| Provided passage |
Contaminated NEET said...

Yudkowsky's a cult leader, what else can you expect? Sure, he's brighter than the average Revelation-interpreting megalomaniac, and his followers all think they're Spock, but LW is a cult.

Simple innocent forums for philosophy enthusiasts don't have communes or group sex.

Cavalier said...

No offense, but... wut?

Contaminated NEET said...

They have houses where believers live a communal existence with fellow believers. They do a lot of "polyamory," which strangely enough, tends to involve the wise and benevolent leader mating with the most desirable females. They have "cuddlepiles." They have communal worship rituals like their solstice festivals. Their leader is borderline-superhuman, a man of destiny with the insight and spiritual development to save the world (which stubbornly refuses to properly recognize his greatness).

Their worldview is, of course, extremely eschatological. Wits have been calling the singularity "the Rapture of the Nerds" for decades, but LW takes it a step farther and asks you to join a group of fellow believers and dedicate your life to it.

LW members tend to be smart, articulate, and media-savvy. They do a good job presenting themselves as nothing more than a discussion forum, or at worst a subculture, for people interested in philosophy, rationality, AI, and all that. But when you get deep enough, you go live with them. That is a cult.

Anonymous said...

Hmm. Two things on this post :

https://www.amerika.org/politics/singularity/

Not sure if you've read it (maybe?) but the basilisk problem always reminded me of this.

| Dataset excerpt |

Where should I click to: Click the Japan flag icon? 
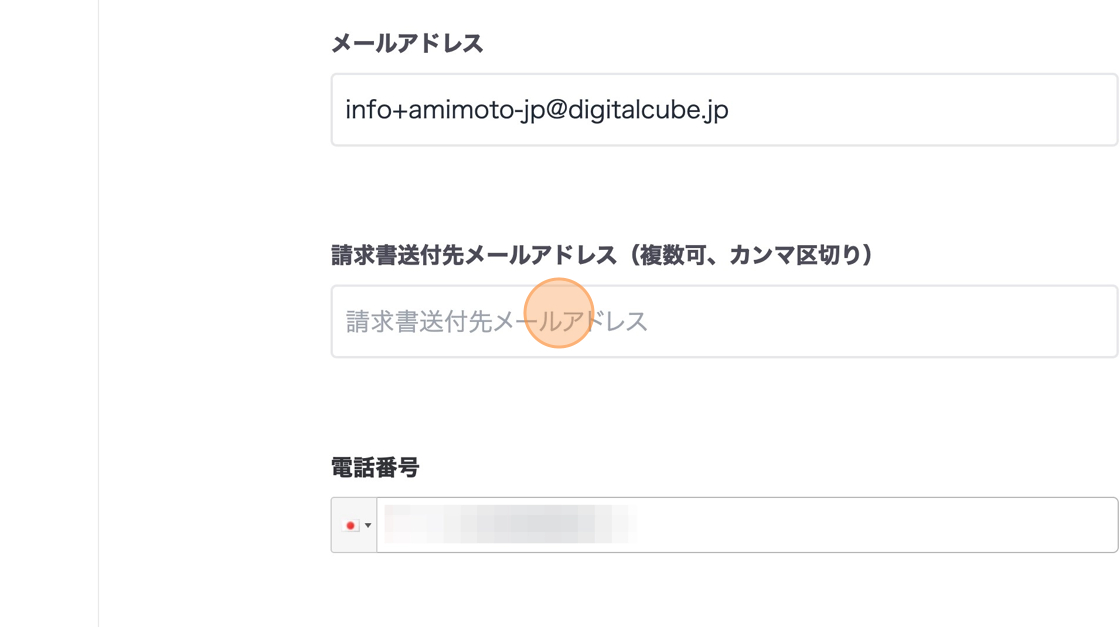coord(350,525)
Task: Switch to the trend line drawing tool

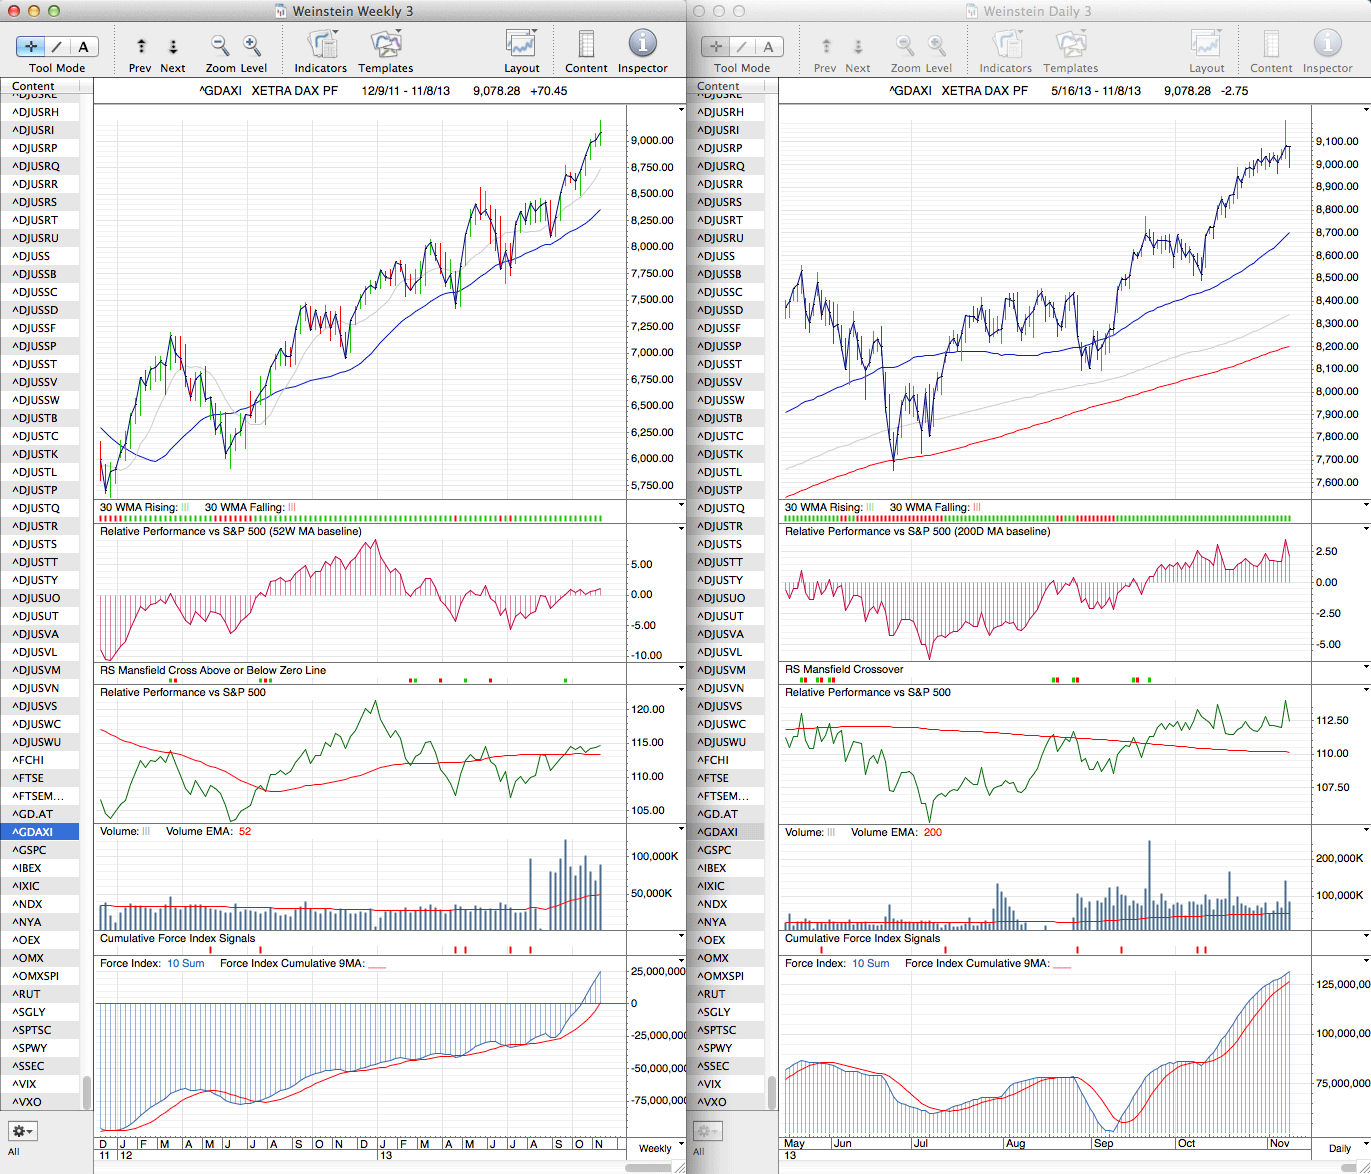Action: pos(57,46)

| Exercise |
Continue the comment thread about LessWrong from where it stops.

| Result of the exercise |
Regarding the basilisk itself

- the actions of non-donators do not count as defection (I've donated zero dollars to the creation or upkeep of, say, General Motors. In fact I've never bought a single product from them, only second hand goods. I'm not defecting against them, nor co-operating).

- "incentive to hurt" - this seems to me like they expect the superintelligence to act like a petty child. Petty children level analysis then?

- I have never really read Yudkowskis responses before but, yikes. Isn't a rational agent meant to update their perceptions with new information? He just twisted himself into knots rather than point out the obvious flaws in the argument.







Alrenous said...

Non-donation is indeed not defection; the basilisk is defecting on you, and promises to defect harder if you don't submit. Standard extortion, except for the time-travel / telepathy / perpetual motion.

I wonder if it was intended to be a backhand dig at the idea of Hell. Or this: "Say Atheism is Christian without saying it's Christian," depending on how much irony is involved.